Give back exactly the lines of the material below, starting with the line with "Communion in the Barn (53, 435)" and going on through the line with "The Village Shepherd (100, 1542)".

:: PROVIDED RECORDS

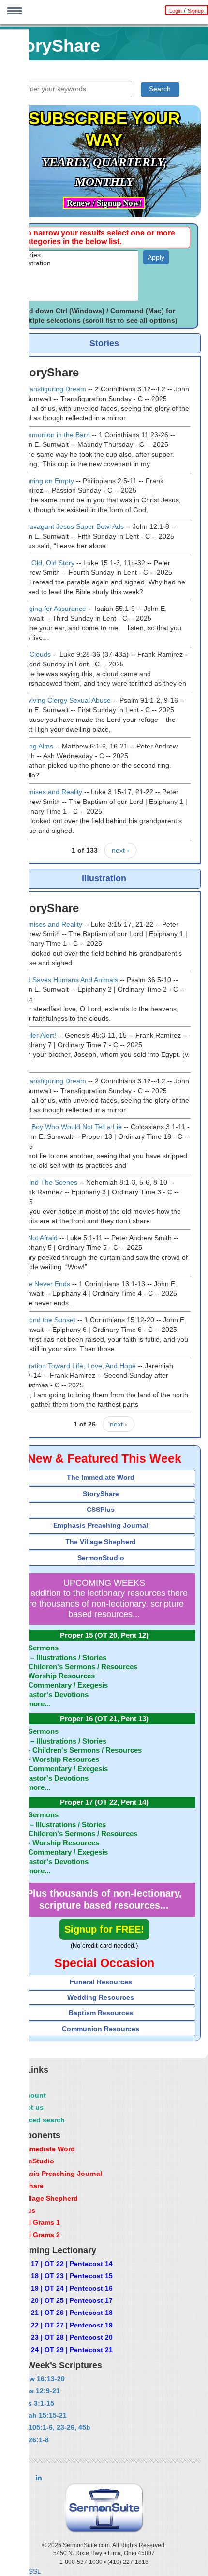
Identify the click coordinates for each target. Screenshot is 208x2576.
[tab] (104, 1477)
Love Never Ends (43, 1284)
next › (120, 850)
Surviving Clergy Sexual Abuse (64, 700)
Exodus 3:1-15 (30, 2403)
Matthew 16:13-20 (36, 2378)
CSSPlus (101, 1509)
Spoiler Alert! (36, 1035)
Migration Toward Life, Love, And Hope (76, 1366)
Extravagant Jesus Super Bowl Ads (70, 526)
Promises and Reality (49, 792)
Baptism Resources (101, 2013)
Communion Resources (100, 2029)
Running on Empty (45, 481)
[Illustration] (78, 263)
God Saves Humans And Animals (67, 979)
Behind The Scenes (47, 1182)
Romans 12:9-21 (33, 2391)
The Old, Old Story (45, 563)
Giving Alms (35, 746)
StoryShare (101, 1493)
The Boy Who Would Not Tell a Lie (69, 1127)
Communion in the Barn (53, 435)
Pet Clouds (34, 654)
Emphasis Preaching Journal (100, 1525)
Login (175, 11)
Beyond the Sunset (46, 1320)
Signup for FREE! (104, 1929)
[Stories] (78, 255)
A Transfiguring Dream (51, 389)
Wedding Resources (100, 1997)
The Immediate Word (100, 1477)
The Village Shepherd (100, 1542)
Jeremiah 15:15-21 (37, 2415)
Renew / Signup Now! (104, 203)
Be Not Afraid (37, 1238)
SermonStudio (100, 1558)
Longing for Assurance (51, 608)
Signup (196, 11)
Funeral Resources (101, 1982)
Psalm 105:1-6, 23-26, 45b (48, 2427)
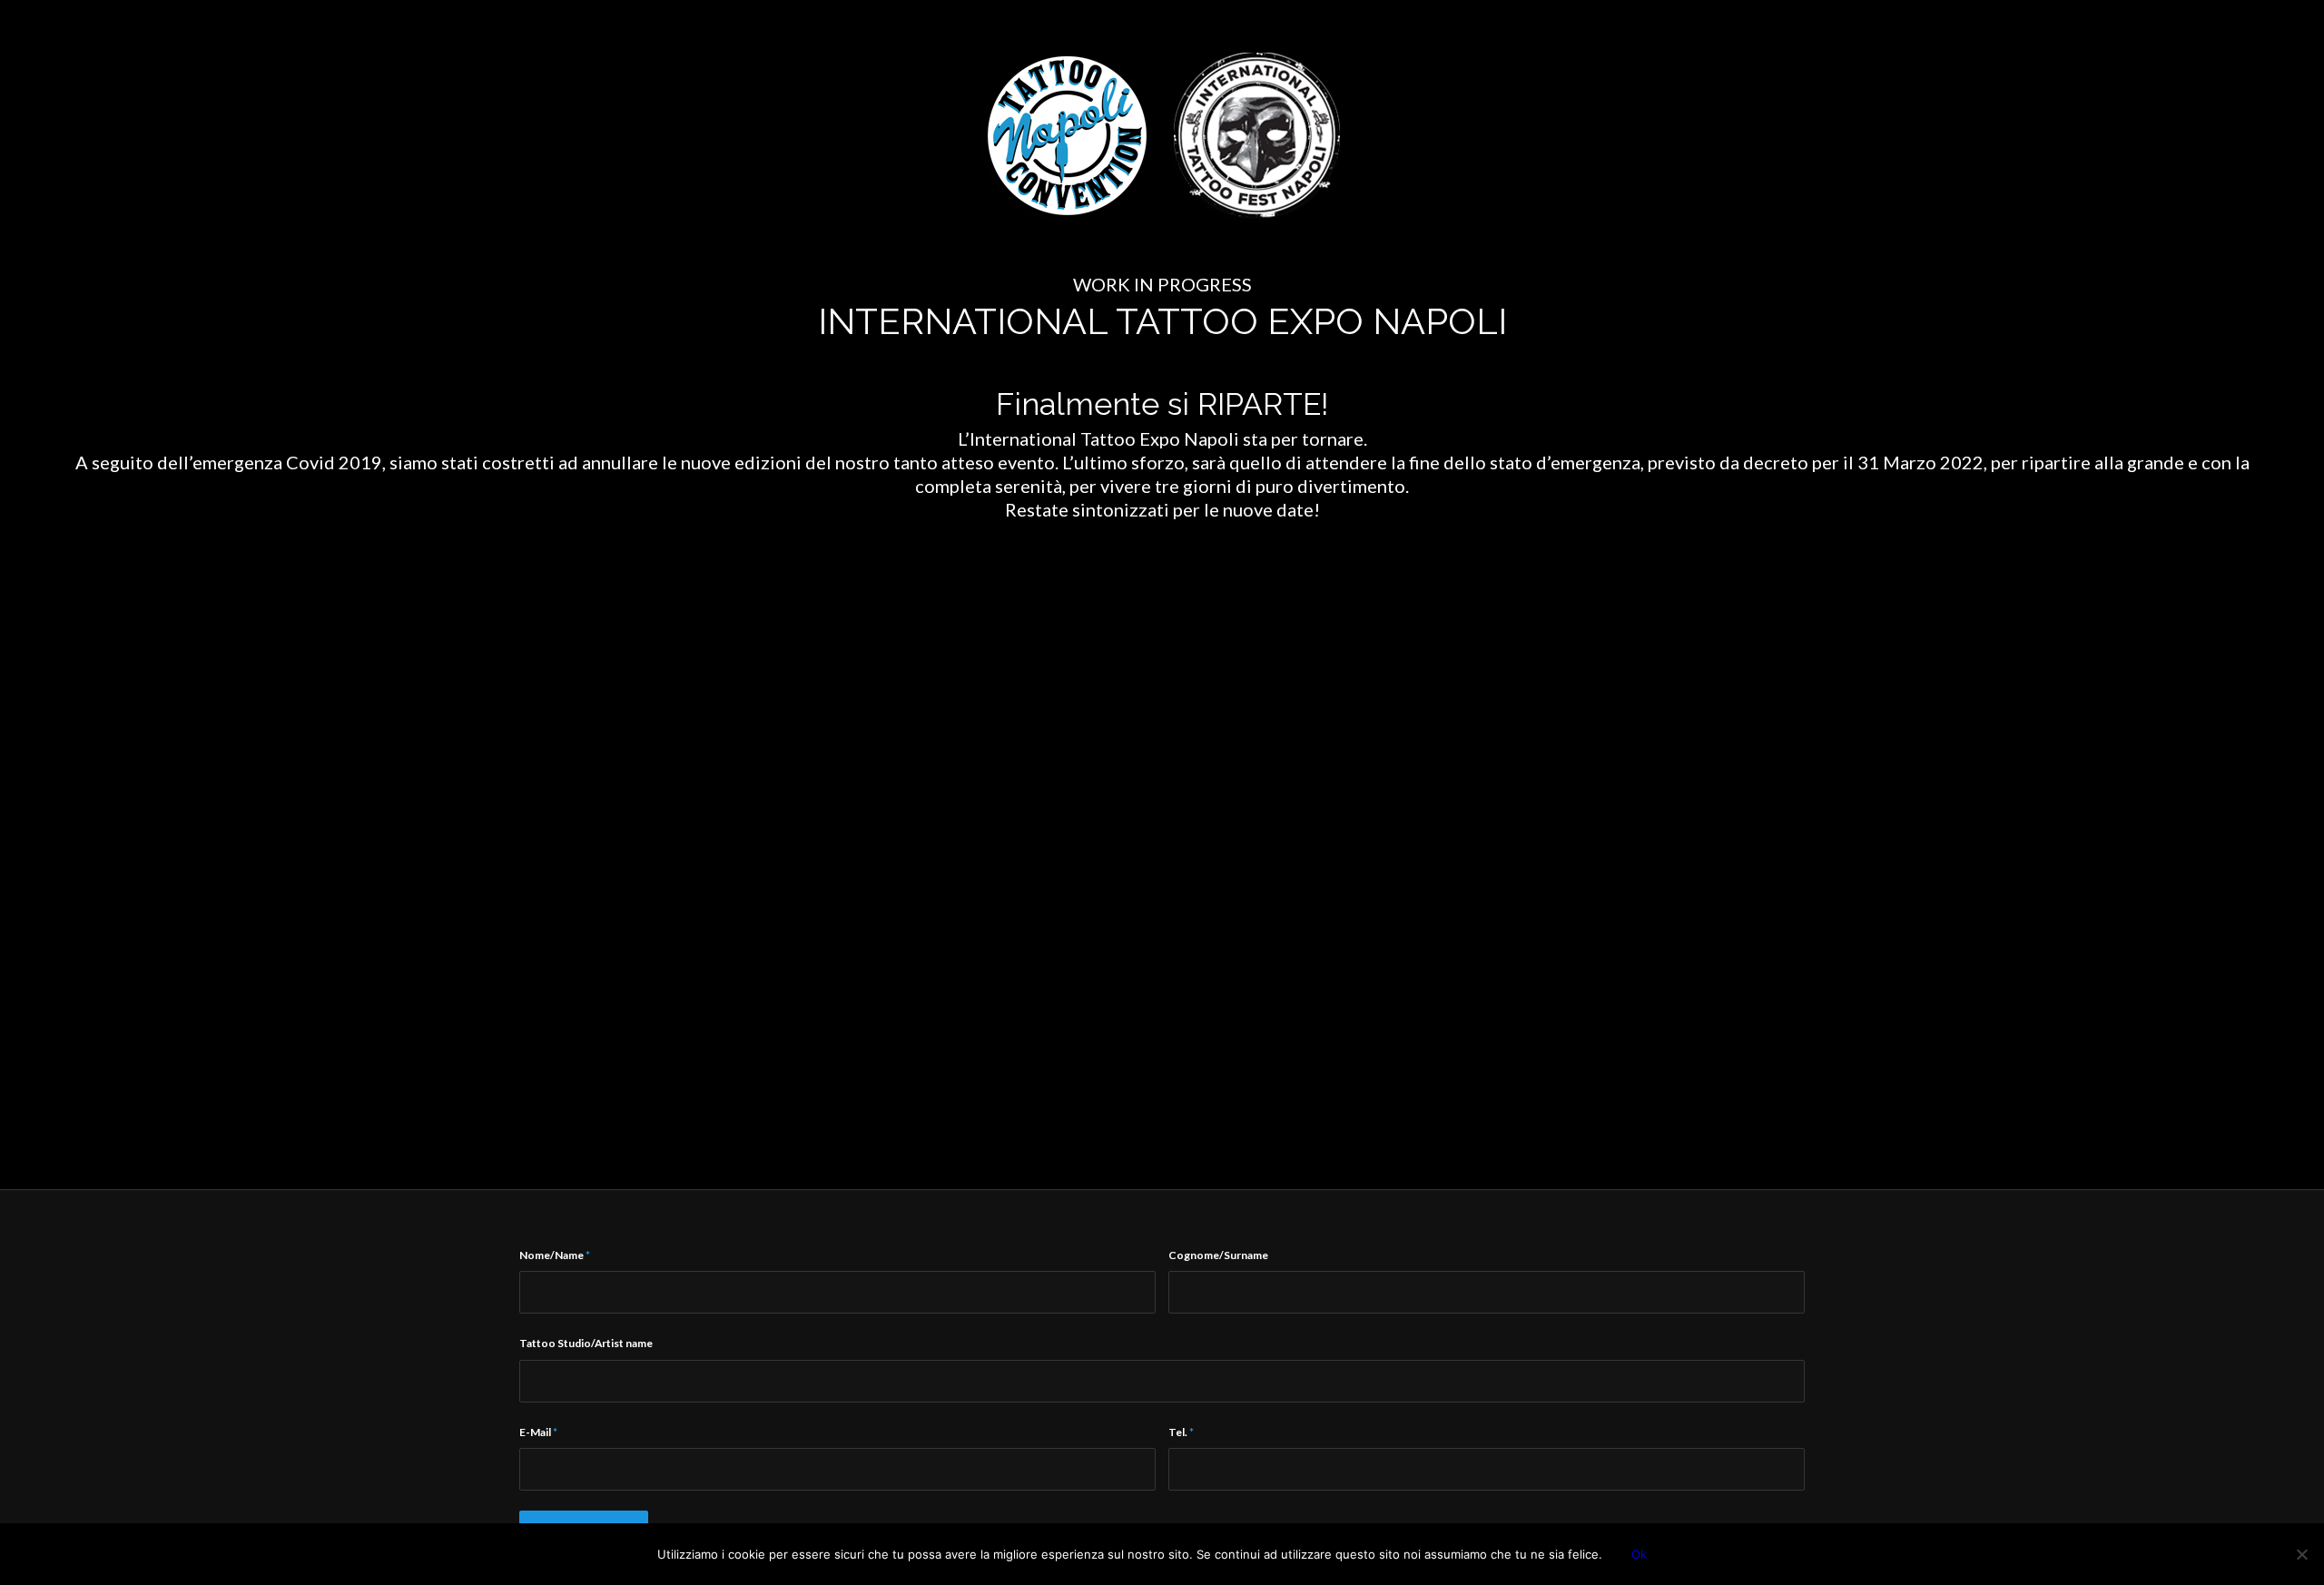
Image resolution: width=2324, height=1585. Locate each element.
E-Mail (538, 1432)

::::
:: PROVIDED RECORDS

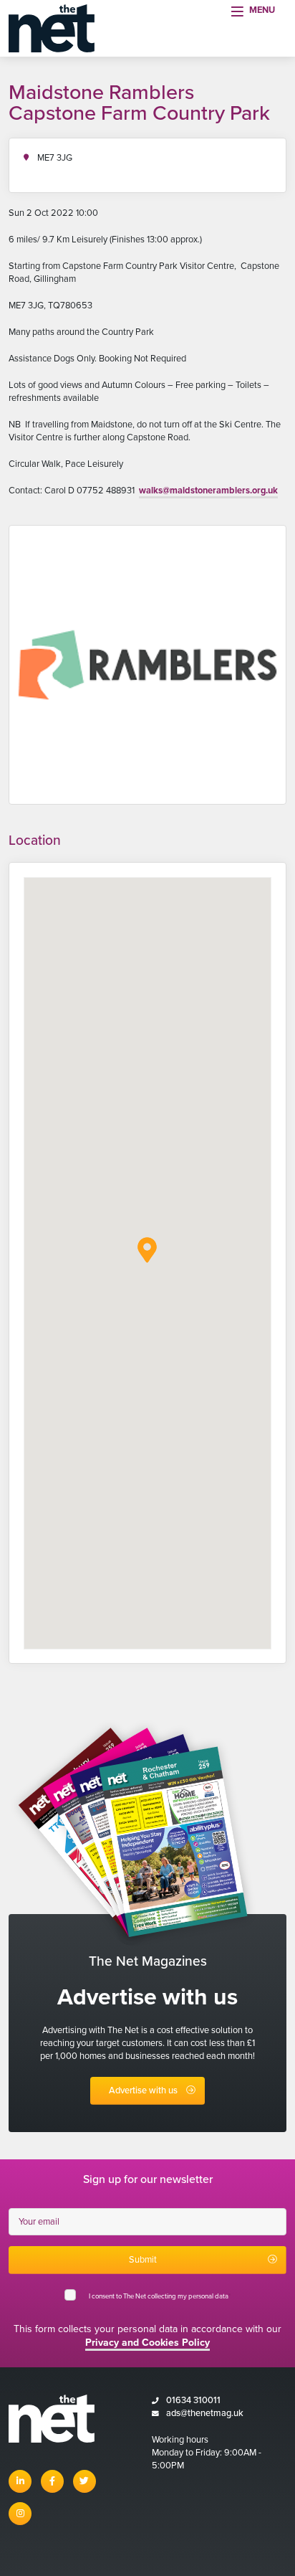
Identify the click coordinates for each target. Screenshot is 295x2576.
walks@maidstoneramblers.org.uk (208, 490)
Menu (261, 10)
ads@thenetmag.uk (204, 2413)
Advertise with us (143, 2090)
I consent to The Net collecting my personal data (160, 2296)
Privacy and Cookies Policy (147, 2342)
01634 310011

::::
:: PROVIDED RECORDS

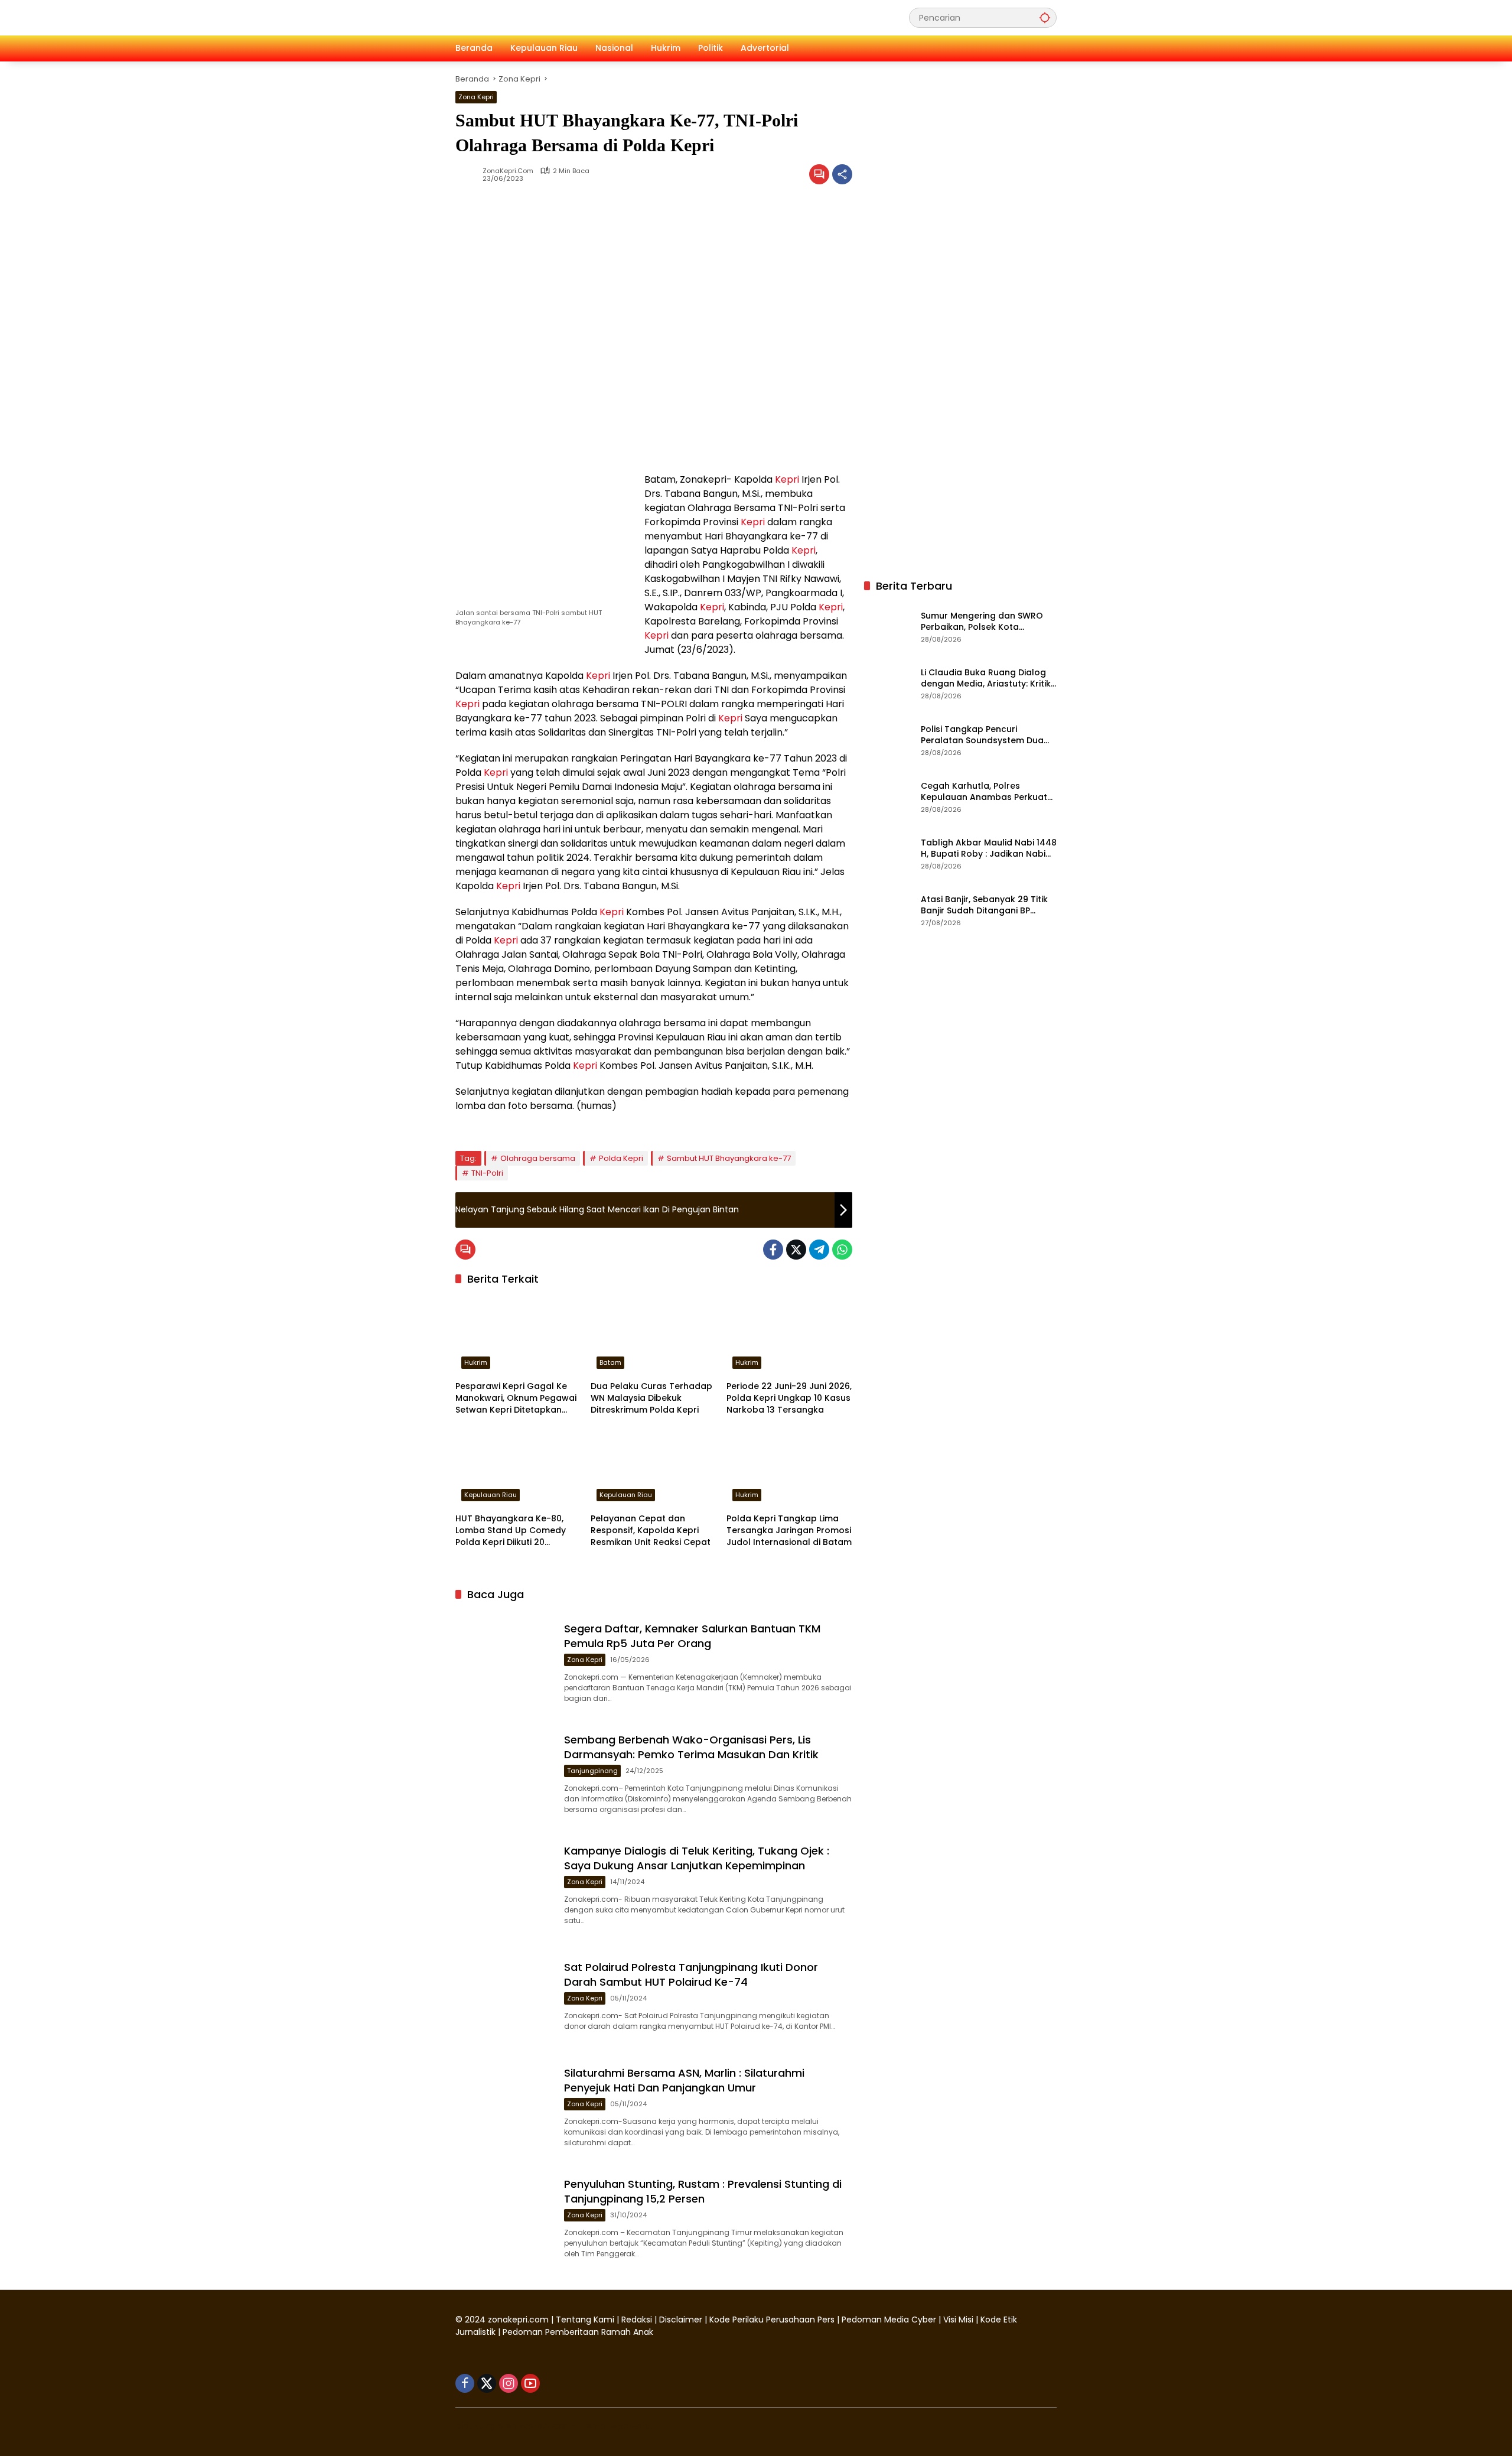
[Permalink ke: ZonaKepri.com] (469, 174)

::::

• **EXERCISE ANSWER**
Communion in the Barn (53, 435)
Pet Clouds (34, 654)
Emphasis Preaching Journal (100, 1525)
Login (175, 11)
Beyond the Sunset (46, 1320)
Signup for FREE! (104, 1929)
[Stories] (78, 255)
A Transfiguring Dream (51, 389)
Wedding Resources (100, 1997)
The Immediate Word (100, 1477)
The Village Shepherd (100, 1542)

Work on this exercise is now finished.